我々が開発した吊り上げ式リトラクターによる経済的な単孔式経臍腹腔鏡下虫垂切除術

[演者] 菅本 祐司:1
[著者] 木村 正幸:1, 福長 徹:1, 田﨑 健太郎:1, 豊住 武司:1, 磯崎 哲朗:1, 池田 優子:1, 花田 学:2, 渡邉 揚介:2, 松原 久裕:3
1:沼津市立病院 外科, 2:沼津市立病院 小児外科, 3:千葉大学大学院 先端応用外科学

【はじめに】現在,さらなる整容性の追求から単孔式内視鏡手術が広まっており,手術手技や新規デバイスが研究・開発されている.専用の器具は高価であり,既存の吊り上げ器具は操作が煩雑で時間がかかったり,広い視野が得られないなどの欠点がある.
【方法・工夫】我々は単孔式経臍腹腔鏡虫垂切除を簡便かつ安全に施行し得るリトラクター(NUMAZU SF4/SF6)(届出番号22B1X00009H00026)を開発した.本開発品は,臍より挿入して自在鈎や自在開創器などと呼ばれる体外の持ち上げ機構に取り付けて腹壁を持ち上げる原理であり,ステンレス鋼製で剛性の高いリユース製品である.臍部に創縁保護具を装着後,本リトラクターを挿入する.中心角160度の扇型のリング構造であるため,持ち上げる腹壁全層の支点が単鈎型のように短い直線ではなく面として持ち上げられ,広い視野が確保できる.鉗子等は通常の内視鏡外科手術で使用している器具を用いる.
【結果】2004年12月~2016年11月までに142例の単孔式経臍腹腔鏡下虫垂切除術を施行した.平均年齢15.1歳(3~73歳),男女比52:90,平均手術時間71分,平均出血量少量,術後在院日数1.4日,医用器材費11,400円.

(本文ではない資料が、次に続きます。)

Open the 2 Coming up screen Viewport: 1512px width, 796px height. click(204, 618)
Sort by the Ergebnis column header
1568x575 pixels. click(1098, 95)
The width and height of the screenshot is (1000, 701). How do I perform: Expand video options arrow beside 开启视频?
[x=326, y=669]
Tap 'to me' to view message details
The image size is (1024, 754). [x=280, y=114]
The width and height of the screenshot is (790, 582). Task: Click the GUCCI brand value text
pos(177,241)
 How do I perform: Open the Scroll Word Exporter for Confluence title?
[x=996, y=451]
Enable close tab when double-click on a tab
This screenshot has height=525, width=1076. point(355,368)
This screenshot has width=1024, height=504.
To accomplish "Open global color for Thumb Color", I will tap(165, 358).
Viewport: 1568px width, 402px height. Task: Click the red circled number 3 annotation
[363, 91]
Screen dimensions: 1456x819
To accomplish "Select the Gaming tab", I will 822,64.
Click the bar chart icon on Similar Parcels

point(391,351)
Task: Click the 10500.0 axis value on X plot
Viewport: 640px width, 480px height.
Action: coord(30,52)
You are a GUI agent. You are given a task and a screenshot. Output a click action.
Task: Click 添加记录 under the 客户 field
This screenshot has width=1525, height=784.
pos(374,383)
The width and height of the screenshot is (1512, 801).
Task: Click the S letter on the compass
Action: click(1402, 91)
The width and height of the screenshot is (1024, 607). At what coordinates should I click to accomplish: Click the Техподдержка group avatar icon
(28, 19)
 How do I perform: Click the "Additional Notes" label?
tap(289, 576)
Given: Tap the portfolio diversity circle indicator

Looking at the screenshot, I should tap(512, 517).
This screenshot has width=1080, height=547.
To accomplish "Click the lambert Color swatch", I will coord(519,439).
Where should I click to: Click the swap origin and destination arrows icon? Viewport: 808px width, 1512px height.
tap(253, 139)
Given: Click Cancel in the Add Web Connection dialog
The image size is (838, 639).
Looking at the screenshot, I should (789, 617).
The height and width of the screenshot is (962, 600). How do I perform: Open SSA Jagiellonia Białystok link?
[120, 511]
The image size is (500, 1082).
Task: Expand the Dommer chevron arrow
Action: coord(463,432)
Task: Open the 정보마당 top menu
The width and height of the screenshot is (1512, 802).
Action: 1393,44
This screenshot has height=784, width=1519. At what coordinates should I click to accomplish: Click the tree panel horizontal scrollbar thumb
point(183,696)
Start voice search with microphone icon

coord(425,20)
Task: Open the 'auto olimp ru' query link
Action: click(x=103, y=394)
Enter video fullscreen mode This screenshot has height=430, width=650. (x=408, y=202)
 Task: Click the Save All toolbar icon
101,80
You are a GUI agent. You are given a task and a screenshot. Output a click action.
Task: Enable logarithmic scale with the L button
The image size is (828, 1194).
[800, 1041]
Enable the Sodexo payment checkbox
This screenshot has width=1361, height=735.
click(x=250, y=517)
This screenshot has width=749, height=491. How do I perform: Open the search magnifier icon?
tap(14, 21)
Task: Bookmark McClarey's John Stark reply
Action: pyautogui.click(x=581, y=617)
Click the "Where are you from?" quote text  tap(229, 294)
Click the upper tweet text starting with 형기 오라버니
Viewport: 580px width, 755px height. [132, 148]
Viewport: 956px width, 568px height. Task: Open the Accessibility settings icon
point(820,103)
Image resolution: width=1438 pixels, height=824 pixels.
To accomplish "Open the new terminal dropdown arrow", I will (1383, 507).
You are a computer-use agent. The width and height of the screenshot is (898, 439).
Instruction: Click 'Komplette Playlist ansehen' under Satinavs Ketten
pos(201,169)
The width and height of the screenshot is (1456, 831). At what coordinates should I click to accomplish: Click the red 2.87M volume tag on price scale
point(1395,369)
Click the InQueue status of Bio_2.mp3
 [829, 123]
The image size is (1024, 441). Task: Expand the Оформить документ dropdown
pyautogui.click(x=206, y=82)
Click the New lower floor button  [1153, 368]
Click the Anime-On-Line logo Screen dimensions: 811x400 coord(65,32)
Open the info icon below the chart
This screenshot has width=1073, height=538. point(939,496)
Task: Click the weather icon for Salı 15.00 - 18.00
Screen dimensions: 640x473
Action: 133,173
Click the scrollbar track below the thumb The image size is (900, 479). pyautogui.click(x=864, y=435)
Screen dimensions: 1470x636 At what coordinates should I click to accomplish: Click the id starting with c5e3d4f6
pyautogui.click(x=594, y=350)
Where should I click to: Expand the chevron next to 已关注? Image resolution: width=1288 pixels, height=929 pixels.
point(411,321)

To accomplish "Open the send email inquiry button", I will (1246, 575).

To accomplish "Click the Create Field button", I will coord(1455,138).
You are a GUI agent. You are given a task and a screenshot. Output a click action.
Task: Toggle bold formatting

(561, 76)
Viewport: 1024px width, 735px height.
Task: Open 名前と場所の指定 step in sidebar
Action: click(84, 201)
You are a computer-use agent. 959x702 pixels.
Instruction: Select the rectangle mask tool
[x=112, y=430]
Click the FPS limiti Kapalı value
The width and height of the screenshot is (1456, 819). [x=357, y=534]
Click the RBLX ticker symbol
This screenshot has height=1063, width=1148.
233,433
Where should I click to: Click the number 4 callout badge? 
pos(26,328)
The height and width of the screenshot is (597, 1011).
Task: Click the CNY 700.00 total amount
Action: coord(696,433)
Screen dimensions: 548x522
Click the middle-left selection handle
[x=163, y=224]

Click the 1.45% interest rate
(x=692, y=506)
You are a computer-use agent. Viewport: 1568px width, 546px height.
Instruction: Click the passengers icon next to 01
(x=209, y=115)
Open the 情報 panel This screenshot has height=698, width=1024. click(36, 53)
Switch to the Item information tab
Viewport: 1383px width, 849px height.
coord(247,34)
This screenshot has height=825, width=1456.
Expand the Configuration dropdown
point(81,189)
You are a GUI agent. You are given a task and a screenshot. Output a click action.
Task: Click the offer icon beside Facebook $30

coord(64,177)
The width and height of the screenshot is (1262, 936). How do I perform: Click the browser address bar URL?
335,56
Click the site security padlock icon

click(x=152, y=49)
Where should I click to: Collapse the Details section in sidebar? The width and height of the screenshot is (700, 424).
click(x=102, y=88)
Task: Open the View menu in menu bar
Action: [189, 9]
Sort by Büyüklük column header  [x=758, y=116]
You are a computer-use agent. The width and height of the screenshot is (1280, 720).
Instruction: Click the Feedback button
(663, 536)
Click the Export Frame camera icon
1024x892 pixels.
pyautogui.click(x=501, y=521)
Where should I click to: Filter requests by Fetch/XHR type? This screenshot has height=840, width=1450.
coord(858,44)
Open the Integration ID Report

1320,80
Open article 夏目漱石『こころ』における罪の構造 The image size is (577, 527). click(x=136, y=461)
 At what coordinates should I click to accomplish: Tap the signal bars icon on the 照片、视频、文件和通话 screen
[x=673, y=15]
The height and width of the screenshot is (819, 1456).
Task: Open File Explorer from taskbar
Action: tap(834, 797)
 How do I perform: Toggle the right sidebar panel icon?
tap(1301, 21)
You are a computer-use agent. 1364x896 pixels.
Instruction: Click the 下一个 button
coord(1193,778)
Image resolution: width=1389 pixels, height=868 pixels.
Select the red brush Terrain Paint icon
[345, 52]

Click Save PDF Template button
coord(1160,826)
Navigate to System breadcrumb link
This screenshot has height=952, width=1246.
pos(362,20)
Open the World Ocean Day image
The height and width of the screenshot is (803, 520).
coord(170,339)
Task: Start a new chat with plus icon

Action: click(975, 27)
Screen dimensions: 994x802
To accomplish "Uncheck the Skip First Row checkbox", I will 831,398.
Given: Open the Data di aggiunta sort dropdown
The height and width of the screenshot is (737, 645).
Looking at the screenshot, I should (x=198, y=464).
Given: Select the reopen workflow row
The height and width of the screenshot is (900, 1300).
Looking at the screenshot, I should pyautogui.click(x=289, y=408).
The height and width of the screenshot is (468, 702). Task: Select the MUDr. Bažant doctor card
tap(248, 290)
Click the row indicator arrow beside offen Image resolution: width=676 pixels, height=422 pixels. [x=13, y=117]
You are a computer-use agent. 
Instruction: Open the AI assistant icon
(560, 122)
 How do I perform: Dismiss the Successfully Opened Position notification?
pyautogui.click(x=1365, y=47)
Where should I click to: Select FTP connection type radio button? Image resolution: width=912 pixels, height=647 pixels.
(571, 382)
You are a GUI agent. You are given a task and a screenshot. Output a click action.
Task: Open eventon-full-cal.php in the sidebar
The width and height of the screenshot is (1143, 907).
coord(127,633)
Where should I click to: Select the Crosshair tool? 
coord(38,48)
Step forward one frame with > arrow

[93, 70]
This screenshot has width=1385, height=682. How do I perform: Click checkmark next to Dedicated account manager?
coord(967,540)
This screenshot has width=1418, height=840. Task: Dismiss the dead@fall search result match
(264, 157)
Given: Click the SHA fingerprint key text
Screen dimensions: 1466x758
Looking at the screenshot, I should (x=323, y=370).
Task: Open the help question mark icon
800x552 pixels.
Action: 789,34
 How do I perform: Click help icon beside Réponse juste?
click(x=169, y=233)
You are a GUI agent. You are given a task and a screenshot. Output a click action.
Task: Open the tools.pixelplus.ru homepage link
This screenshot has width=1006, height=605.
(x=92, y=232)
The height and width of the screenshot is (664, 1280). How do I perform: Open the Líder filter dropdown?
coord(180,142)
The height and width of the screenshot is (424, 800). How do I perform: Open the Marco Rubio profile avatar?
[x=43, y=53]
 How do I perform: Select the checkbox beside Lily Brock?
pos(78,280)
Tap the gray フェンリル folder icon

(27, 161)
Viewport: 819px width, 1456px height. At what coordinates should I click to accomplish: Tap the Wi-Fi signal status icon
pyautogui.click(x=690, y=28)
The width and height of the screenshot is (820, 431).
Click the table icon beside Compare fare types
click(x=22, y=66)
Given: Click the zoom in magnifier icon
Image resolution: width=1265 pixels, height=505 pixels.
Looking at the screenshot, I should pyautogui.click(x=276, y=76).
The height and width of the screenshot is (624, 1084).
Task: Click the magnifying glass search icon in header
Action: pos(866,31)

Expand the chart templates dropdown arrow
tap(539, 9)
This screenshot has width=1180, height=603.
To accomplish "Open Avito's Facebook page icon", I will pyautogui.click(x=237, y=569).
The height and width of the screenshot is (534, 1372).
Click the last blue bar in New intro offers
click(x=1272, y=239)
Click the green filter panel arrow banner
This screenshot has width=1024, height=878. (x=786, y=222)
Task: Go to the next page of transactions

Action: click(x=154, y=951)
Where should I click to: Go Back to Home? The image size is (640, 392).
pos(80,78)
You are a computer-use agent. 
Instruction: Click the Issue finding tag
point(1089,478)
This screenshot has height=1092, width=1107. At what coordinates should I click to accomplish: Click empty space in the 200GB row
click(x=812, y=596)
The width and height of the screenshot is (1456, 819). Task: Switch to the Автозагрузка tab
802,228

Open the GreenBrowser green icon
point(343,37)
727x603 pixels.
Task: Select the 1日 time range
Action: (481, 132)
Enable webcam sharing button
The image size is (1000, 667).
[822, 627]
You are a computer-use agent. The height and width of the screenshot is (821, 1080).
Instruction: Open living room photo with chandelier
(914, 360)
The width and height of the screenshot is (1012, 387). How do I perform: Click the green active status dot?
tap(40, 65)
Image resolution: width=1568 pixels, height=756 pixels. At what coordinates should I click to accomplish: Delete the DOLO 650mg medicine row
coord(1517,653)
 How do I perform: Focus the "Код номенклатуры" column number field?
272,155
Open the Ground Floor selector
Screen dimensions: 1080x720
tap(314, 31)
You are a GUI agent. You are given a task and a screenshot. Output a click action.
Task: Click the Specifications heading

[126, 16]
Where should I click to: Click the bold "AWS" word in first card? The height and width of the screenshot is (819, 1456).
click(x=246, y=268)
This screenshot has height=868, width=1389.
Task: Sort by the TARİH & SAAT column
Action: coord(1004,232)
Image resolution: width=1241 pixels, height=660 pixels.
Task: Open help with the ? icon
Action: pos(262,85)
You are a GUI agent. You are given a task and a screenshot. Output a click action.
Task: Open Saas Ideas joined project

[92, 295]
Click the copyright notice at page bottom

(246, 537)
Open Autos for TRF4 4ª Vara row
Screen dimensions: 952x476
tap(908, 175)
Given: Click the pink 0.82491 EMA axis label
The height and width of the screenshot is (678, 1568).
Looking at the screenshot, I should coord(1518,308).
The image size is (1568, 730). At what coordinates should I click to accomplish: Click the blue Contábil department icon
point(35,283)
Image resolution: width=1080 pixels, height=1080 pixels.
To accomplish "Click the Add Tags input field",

【考察】腹腔鏡下虫垂切除術は診療報酬(114,700円)に対する医療材料費の割合が高い術式である.われわれは医療材料費節減の工夫をしており,3孔式手術でも医療材料費は,従来法122,346円から24,780円に節減してきた.多くの施設でおこなっている単孔式手術では3孔式より高額になることが多いと報告されているが,本法では3孔式の24,780円からさらに半減された上に二酸化炭素も不要である.本リトラクターのセッティングは容易であり,手術台に固定した持ち上げ機構に取り付けて機械的に腹壁を挙上するため,助手(研修医など)に奮闘してもらう必要もなく(省力化・省人化),全くぶれない視野を時間制限なく維持できる.本法は若い女性やこれから成長する小児には整容面で恩恵があると思われる.
【結語】SF4/SF6を含めた当院の単孔式経臍腹腔鏡下虫垂切除術の方法は,一般的な単孔式手術の医療材料費高騰という欠点を抑制するだけでなく3孔式手術よりも医療コストの削減になり,かつセッティングが容易で単鈎型リトラクターより広い視野が確保できる.合併症の増加や手術時間の延長などの不利益はなく,助手の労力削減にも寄与するなど多くの利点を有する優れた術式であると考えられた.